The filmmaker explores the concept of intimacy through texture; there’s possibly no other living director as in sync with the politics of touch as Denis. We can tell that Shane and June are newlyweds by the way they regard one another physically. They touch in a fashion, which could be termed “tentative lust,” that’s common among newer couples; it’s a combination of romantic courtliness and the urge to fuck each other’s brains out. Christelle (Florence Loiret-Caille), the maid, turns down their hotel bed and they can’t wait for her to leave, they collapse on top of it, ruining her work and behaving in that generally self-absorbed manner of romantic intoxication that will scan as strikingly obnoxious to anyone looking on them from the outside. Shane has a particular thing for June’s neck, which is understandable as it’s a gorgeous neck, a work of biological sculptural art that represents sex as that clean, uncomplicated self-actualizing ideal we like to pretend it is. But Shane is also clearly quite taken with Christelle’s neck, which appears to summon desires within him that are less quantifiable.

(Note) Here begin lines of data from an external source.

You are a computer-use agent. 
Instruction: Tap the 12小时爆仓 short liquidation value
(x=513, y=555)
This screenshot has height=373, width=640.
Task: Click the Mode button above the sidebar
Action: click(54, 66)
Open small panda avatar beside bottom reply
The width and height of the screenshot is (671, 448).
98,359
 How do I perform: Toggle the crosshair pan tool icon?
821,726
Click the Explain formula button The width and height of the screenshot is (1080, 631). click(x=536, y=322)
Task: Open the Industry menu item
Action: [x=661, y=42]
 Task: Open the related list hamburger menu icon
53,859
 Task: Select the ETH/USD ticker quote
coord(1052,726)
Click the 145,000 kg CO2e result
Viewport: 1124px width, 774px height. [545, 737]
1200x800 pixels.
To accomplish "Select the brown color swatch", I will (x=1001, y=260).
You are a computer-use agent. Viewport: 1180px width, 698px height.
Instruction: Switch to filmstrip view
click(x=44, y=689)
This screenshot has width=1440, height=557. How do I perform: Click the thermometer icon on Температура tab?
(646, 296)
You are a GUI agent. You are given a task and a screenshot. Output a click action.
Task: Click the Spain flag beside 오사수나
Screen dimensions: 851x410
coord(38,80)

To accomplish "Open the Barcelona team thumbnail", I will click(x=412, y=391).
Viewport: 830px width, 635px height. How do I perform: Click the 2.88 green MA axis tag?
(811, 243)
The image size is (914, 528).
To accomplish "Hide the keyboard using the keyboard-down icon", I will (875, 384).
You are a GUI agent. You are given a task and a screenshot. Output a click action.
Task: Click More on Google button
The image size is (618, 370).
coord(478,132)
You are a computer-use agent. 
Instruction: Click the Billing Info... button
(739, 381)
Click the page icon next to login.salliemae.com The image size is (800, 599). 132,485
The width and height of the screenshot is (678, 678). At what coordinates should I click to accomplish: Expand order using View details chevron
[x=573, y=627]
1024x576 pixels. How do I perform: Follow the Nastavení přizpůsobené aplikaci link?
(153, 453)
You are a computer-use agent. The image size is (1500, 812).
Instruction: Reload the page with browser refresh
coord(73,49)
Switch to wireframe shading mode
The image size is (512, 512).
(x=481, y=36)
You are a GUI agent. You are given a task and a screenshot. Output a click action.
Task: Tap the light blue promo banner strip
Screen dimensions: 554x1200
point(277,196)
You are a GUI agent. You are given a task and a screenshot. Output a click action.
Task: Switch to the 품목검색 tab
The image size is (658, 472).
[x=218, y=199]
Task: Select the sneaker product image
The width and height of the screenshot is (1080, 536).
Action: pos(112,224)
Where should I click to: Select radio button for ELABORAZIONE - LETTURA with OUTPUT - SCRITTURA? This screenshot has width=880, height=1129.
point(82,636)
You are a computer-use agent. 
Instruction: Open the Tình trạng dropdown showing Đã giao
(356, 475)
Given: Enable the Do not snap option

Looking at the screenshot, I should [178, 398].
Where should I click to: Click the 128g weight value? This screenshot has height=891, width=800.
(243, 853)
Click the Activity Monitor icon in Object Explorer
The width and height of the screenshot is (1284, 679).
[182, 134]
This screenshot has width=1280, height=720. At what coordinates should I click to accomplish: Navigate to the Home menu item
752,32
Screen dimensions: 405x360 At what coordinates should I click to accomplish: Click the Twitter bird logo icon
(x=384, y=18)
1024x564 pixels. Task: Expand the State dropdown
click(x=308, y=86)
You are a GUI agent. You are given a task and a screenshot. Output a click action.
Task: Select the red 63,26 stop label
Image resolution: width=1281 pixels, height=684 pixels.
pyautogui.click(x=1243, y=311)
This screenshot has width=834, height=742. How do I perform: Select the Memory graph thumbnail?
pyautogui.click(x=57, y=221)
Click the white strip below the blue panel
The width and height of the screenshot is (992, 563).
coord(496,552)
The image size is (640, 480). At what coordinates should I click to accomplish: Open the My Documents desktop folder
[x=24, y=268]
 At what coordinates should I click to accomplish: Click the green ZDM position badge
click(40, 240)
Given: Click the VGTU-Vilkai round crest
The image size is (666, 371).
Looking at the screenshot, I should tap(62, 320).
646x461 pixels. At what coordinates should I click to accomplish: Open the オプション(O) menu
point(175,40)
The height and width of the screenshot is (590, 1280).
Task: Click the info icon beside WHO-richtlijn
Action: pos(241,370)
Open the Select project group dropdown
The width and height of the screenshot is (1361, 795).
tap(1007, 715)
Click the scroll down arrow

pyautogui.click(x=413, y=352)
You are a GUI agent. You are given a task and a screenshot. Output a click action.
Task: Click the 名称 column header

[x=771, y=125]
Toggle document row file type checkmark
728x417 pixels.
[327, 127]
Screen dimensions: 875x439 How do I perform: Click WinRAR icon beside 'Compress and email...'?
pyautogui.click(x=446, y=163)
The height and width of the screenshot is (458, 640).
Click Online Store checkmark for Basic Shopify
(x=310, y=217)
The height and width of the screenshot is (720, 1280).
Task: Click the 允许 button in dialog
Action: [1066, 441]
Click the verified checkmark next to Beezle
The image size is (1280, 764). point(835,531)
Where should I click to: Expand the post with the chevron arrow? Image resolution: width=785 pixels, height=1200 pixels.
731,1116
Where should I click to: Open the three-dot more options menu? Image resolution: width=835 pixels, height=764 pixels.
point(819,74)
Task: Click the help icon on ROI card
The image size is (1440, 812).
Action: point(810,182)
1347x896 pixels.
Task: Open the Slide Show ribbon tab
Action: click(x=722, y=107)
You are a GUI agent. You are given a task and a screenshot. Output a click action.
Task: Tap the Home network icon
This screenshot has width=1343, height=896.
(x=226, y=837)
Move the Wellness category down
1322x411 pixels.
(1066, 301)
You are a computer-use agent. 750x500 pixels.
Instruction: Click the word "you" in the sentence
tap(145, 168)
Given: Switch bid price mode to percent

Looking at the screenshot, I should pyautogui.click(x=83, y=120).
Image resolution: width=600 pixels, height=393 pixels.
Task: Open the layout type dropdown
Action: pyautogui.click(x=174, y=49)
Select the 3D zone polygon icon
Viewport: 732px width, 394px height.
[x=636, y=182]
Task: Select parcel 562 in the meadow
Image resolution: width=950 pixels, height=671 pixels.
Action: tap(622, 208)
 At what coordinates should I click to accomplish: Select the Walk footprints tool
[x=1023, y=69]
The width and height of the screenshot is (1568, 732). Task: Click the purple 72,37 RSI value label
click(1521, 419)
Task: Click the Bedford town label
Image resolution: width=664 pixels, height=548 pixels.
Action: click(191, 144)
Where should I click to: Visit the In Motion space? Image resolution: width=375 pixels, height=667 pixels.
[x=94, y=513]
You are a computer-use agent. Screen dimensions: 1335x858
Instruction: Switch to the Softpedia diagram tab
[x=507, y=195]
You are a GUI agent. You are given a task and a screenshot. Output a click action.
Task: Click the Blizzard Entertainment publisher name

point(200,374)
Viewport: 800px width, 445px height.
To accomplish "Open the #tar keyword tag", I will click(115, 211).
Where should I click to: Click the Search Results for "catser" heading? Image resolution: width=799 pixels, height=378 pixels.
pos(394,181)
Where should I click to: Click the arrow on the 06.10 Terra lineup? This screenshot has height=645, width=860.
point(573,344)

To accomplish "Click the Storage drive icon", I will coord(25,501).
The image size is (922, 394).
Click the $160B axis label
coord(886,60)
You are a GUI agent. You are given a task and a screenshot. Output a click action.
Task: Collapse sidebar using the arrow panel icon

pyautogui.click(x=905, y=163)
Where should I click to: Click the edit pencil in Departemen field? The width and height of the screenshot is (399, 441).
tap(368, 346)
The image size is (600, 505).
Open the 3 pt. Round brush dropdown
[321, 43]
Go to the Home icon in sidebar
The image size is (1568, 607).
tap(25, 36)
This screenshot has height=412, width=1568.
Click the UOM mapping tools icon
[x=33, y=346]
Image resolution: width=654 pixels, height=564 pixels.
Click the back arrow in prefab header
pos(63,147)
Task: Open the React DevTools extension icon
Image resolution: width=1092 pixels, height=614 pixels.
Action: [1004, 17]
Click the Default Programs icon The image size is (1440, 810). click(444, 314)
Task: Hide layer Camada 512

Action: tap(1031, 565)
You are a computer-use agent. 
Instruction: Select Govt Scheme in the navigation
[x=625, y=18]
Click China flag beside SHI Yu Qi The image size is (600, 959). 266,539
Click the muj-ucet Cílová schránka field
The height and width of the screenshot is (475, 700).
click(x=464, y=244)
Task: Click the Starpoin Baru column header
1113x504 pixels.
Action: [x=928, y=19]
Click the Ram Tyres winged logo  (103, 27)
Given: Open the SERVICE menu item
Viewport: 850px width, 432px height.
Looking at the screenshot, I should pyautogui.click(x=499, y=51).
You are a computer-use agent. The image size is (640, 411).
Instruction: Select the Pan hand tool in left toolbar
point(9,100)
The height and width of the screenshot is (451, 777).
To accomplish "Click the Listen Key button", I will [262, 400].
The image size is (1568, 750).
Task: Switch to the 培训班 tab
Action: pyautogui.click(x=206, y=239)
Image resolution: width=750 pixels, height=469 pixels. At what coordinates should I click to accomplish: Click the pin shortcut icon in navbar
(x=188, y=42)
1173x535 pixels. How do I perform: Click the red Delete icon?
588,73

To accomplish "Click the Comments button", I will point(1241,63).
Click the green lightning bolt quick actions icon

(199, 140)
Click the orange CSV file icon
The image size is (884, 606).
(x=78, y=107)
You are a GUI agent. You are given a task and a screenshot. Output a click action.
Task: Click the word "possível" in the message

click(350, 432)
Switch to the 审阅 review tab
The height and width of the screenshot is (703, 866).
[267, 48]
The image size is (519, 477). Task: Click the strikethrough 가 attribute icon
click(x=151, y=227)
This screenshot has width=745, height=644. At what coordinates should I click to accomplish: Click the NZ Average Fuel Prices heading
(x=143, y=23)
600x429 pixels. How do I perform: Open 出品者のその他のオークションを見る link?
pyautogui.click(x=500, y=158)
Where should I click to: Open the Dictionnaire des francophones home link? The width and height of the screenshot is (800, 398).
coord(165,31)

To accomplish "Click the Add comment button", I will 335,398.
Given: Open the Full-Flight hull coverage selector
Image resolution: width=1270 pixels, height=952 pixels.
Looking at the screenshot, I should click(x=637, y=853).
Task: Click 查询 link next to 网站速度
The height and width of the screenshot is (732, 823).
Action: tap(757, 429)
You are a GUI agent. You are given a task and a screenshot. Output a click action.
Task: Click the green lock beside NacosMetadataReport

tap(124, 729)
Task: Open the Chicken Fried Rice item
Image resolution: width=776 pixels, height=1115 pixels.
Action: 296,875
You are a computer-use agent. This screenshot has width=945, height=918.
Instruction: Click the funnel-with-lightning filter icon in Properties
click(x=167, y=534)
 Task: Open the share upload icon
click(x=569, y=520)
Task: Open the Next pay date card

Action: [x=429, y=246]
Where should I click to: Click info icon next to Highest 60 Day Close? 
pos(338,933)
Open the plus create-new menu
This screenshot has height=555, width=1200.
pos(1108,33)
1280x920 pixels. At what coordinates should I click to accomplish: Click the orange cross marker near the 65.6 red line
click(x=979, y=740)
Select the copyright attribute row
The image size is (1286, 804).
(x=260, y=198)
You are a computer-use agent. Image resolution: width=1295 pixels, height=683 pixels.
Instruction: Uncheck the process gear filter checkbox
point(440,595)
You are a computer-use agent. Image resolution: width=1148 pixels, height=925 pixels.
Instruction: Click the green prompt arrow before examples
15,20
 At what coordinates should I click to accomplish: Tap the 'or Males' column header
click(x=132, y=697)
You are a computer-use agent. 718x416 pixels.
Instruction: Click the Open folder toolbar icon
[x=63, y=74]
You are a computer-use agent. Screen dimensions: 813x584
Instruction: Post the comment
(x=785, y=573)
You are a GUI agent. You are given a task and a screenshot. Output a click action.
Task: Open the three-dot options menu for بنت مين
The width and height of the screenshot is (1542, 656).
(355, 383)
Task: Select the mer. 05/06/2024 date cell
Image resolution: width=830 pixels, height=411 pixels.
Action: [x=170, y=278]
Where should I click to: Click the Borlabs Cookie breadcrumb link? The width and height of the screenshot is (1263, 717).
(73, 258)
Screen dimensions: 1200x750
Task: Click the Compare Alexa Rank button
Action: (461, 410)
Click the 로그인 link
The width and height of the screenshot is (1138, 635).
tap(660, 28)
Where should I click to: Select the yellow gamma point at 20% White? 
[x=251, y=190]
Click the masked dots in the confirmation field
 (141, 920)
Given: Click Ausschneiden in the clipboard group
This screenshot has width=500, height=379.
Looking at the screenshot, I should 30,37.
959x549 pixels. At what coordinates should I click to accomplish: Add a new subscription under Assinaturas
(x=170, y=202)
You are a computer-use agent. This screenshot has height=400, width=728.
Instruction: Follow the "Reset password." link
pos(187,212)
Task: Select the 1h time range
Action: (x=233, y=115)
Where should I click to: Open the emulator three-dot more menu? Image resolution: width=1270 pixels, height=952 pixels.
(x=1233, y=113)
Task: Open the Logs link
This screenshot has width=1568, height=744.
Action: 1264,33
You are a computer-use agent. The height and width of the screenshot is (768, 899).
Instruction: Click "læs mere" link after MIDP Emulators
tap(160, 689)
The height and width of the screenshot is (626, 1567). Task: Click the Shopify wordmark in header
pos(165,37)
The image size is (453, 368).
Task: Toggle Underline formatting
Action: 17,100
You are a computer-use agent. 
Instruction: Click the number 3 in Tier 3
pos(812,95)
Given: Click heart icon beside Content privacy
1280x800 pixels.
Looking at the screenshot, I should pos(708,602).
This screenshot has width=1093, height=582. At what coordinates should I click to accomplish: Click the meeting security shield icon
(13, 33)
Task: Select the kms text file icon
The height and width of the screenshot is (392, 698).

Between Shane and June, Denis offers one extended and stunning image that encapsulates the tranquil safety that many hope to get out of a conventional domestic romantic arrangement: June is taking a bath in the hotel bathroom, the water invitingly sudsy with soap, and Denis lingers on her bush and breasts as they’re half-submerged in water, but this isn’t a prurient image. Instead, we feel the warmth of June’s body and the comfort she’s respectively experiencing and projecting toward Shane as his potential shelter from the metaphorical storm.
This prolonged survey of a body’s topography is provided its nightmare mirror image later in the film, when we finally see one of Coré’s coital murders in full. The young victim’s torso briefly fills the entire screen, and we’re allowed to see sprouts of hair, musculature, pimples, and the concave of chest. We see this body through Coré’s eyes, and we understand that her hunger represents the fear that intimacy, true intimacy, either doesn’t exist or isn’t enough to fulfill whatever deeper existential distresses may haunt us. And Coré’s devouring of this body, which is all the more disturbing for her pitiful attempts at romantic intimacy, such as the quick wolfish kisses she places on the strips of skin she’s torn from the flesh, represent an attempt to punch through flesh and to transcend it, to find this elusive intimacy and to quell this hunger.
Our suspicion that Shane possesses Coré’s cannibalistic malady is eventually confirmed when he destroys Christelle in a scene that might rank as one of the most disturbing of all cinematic murders. This isn’t a cold resolutely theoretical moment of shock cinema: We feel Christelle’s physical pain and her crushing disappointment as her own lust is perversely and unfairly turned against her. In this moment, Denis clarifies a common misunderstanding of both her own work and of the horror film in general: Both, at their simplest, might often concern the fear of death, yes, but both are also often poetic, cathartic expressions of a fear that springs from that primordial fear of death: of a life wasted, of a life spent in ghastly, cold, unrelenting aloneness.